Report each line of the data that has "link" somewhere in it.

━━━━━━

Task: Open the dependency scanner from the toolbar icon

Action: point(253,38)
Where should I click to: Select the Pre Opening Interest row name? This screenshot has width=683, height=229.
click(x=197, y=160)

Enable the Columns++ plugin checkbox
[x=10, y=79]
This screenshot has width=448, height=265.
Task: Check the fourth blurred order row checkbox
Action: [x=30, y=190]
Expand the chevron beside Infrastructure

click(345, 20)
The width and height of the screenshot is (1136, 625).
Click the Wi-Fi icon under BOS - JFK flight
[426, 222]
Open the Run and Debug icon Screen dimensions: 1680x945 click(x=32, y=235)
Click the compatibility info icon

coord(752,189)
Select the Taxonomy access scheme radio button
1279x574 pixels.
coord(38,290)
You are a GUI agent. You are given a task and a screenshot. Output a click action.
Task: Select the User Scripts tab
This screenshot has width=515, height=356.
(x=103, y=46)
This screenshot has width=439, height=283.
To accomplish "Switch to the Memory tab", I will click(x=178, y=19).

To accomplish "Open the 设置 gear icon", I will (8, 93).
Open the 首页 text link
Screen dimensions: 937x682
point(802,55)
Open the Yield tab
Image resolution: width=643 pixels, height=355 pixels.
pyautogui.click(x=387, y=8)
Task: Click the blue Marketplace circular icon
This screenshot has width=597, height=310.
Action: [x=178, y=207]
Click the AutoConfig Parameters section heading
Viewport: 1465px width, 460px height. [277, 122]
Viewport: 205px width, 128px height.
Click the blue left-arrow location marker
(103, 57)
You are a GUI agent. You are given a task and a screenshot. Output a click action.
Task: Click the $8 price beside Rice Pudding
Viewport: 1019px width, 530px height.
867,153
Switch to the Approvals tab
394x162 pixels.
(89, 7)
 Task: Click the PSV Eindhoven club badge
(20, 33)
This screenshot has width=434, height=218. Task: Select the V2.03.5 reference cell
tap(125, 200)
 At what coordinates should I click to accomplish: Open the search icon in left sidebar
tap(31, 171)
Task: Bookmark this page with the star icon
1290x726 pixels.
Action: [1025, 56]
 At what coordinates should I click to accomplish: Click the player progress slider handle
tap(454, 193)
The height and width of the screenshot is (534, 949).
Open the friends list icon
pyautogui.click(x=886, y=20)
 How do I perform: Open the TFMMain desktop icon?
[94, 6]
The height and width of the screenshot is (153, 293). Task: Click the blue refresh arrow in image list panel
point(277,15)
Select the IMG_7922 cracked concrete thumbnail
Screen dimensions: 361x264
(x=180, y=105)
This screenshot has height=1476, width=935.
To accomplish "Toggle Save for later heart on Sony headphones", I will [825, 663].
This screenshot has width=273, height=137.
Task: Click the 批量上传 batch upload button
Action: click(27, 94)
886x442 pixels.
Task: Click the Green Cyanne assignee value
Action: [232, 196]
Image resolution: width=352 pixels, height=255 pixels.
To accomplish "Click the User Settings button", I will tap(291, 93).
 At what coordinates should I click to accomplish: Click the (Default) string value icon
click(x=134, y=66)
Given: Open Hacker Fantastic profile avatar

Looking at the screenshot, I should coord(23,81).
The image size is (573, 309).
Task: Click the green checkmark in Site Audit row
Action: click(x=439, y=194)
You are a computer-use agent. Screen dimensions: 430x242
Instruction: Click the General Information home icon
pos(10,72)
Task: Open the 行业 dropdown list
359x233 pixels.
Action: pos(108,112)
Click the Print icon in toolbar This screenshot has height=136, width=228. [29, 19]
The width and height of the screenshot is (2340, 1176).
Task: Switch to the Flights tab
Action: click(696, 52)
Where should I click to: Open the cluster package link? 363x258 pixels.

━━━━━━

Reply to the task ->
Open the 首页 text link
Where should I click to: Open the cluster package link? 363x258 pixels.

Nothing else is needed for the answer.